About combining classes

From: Philippe Verdy (verdy_p@wanadoo.fr)
Date: Fri Jun 27 2003 - 06:31:12 EDT

  • Next message: John Cowan: "[cowan: Re: Biblical Hebrew (Was: Major Defect in Combining Classes of Tibetan Vowels)]"

    When I just look at the history of combining classes, they did not exist in the first Unicode standard, and they still don't exist in ISO10646 as well.
    This was a technology developed by IBM and offered for free to the community to allow a simplified management of encoded texts, and it has long been informative (as well as the proposed normalization forms), before it was recognized it would be useful.

    However, if there are things that this added property of characters that may break the encoding of languages (including future languages that may be encoded), I think that this creates an opportunity to standardize the use of a specific character that will allow bypassing the constraints added by these now standard combining classes when it is needed.

    The case of Biblic Hebrew is what will occur in the future because combining classes have been defined to stay here for a long time, as it solves many problems with modern languages. Of course the CGJ character works, but we'll have more pressure in the future to use some bypassing encoding features when this is really needed for any newly encoded text.

    Without this added character (CGJ for example), all future encoded scripts may simply abandon the idea of assigning non-zero combining classes, despite they would be useful in many cases to detect the *most common* obvious equivalences and simplify the unification of text with the same semantic and graphical rendering.

    We *must not* come back on the encoding of Hebrew. Traditional Hebrew is definitely a distinct language, the same way that for Old Greek, or Old Hungarian, or the various regional forms of languages written historically with many variants of diacritics on Latin letters. This problem will become more important when Cuneiform or Phenician will be encoded, and I'm quite certain that many old Brahmic scripts will suffer of the same difficulties when we will try to adapt the model adopted for modern Brahmic scripts (and that work in their domain).

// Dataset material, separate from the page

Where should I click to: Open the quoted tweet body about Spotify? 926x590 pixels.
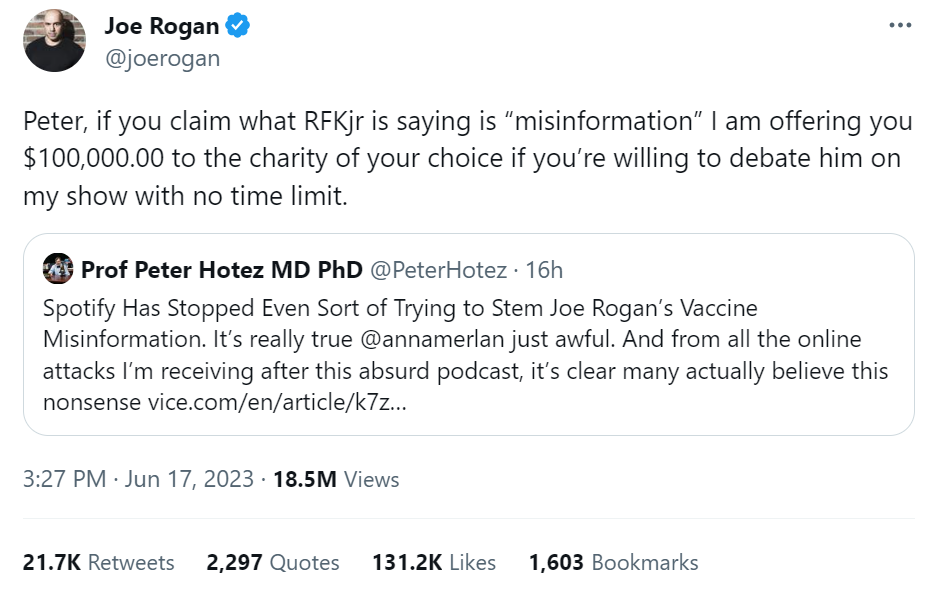tap(400, 340)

    If we cant to keep Unicode unified, we must not break this unification of characters by assigning new characters when this is not justified (there's *no* clear historic frontier between old and new versions of a language, and scripts have always evolved gradually, sometimes in parallel with contradictory rules).

    So if we need to be able to encode old historic text, we cannot avoid using some special combining mark on places where the unification with the "modern" usage of the script cause problems. In addition, we can accept the fact that old text will be more difficult to manage in softwares, if on the opposite the most common use of the script in modern languages requires being able to allow useful simplifications (such as combining classes).

    Let's keep the combining classes as they are defined now. They are useful but do not solve all the problem tied to the unification of encoded text. Working on old historic text is a matter of specialists and scholars, and all we need to do is to offer them a framework in which the modern simplifications will not cause them too much problems.

    That's why I think that using the CGJ combining character is not a "kludge" for Biblic Hebrew. This is an extension of the encoding of the modern script to allow encoding old texts, and this will probably appear later when studying all manuscripts of Latin or Greek, or Glagolitic texts, where the combining marks have slightly evolved in their glyphic position, meaning that the modern combining class may not be appropriate for the old uses.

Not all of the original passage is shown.